Apple, maker of the iPhone, has discarded allegations that its new iPad has battery problems.
Apple’s comment came after a report alleged that the new iPad is taking almost one hour longer to completely stop charging the battery of the device even after it indicates that it is fully charged.
Vice president of iPad product marketing at Apple, Michael Tchao, was quoted by AllThingsD as saying, “Apple does in fact display the iPad (and iPhone and iPod touch) as 100 per cent charged just before a device reaches a completely charged state. At that point, it will continue charging to 100 per cent, then discharge a bit and charge back up to 100 percent, repeating that process until the device is unplugged. Doing so allows devices to maintain an optimum charge.”

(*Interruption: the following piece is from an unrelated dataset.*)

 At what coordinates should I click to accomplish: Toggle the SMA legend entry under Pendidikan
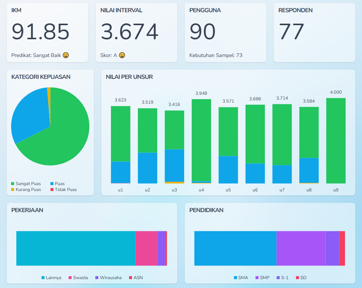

“The circuitry is designed so you can keep your device plugged in as long as you would like, it’s a great feature that’s always been in iOS,” Michael further explained.
The actual issue was brought to light just about a couple of days back when some users noticed the new iPad continued charging even after the battery showed 100 per cent charge.
According to Dr Raymond M Soneira of DisplayMate, the battery on the new iPad “does not actually reach full charge when 100 per cent is shown and needs up to an extra hour before the charging actually stops.” Following this, several other things like overcharging having adverse effects on the device’s battery were also reported, but Apple’s response to this issue seems to be putting an end to the battery issue.
The new iPad comes with Retina display and better hardware than its predecessor. Apple has even managed to sell about three million units of the tablet in eleven countries within the first three days of launch.
The new Apple iPad comes with a 9.7 inch touchscreen Retina display supporting 2048 x 1536 pixel resolution. The tablet is slightly thicker and a bit heavier than its predecessor. It houses an Apple A5X mobile processor and features a better 5 megapixel camera at the back for recording full HD video.